President's House, Colombo
|Town or city||Colombo|
|Client||Government of Sri Lanka|
After the British gained control of Sri Lanka from the Dutch, in 1804 the private house in the Colombo Fort, of the last Dutch Governor of Ceylon, Johan Gerard van Angelbeek, was taken over by the British and became the official residence of the Governor of Ceylon known as Government House but most commonly referred to as the King's House or the Queen's House depending on the monarch of that time.
Since independence in 1948 the house became the official residence of the Governor General of Ceylon. It was formally renamed as the President’s House in 1972 after Sri Lanka became a republic. William Gopallawa was the last Governor General and first President of Sri Lanka to reside at the house.
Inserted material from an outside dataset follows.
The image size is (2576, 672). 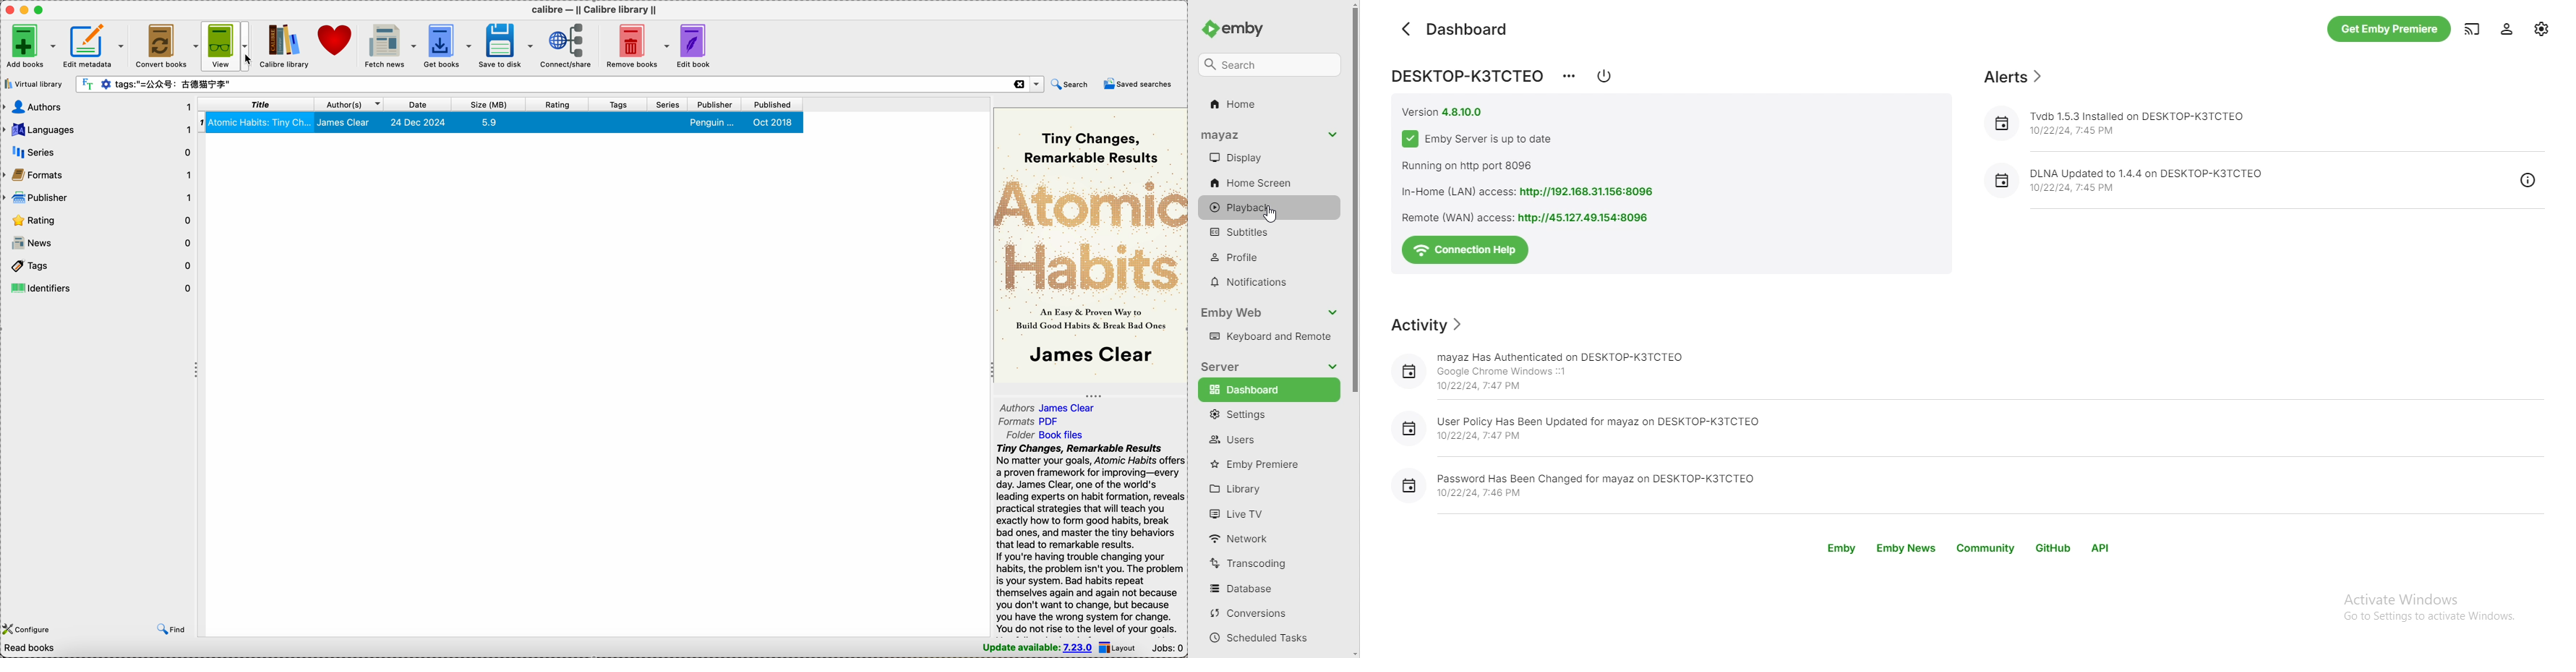 What do you see at coordinates (2126, 184) in the screenshot?
I see `DLNA Updated to 1.4.4 on DESKTOP-KITCTEQ10/22/24, 7:45 PM` at bounding box center [2126, 184].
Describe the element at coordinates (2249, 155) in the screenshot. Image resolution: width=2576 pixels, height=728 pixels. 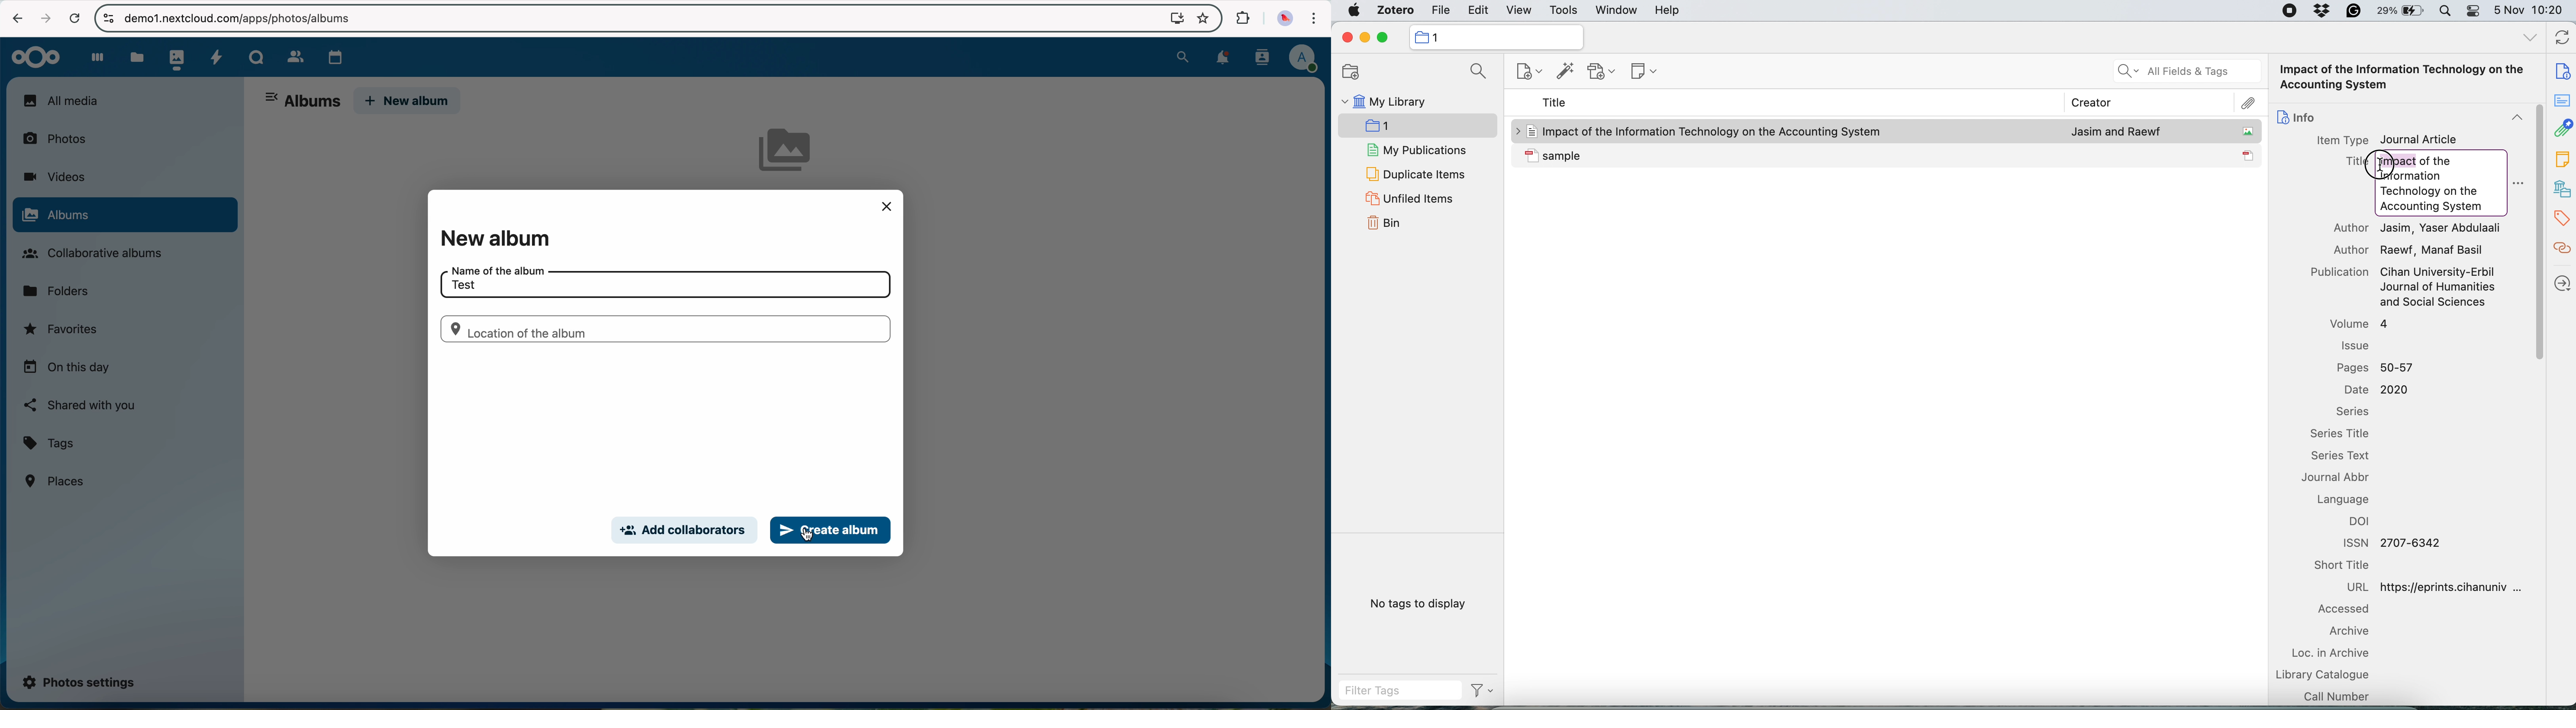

Set in about 4 acres (16,000 m2) of land, the residence gained further attraction when Governor Sir Arthur Hamilton Gordon laid out the Gordon Gardens at his own expense in honour of Queen Victoria's golden jubilee celebrations in 1887. The Gardens boast of an amazing variety of trees and a marble statue of Queen Victoria which was removed from the gardens in 2006. Gordon Gardens was a public park opened to the public until 1980 when it was made part of the President's House and today off limits to the public. The site was the location for the 1881 Royal–Thomian.
In Sri Lanka, all distances from Colombo are measured, formally in miles, from the President's House. This practice began with the construction of the Colombo-Kandy road in 1830, which was the first modern highway in the island. Since then, most of the highways originate from Colombo.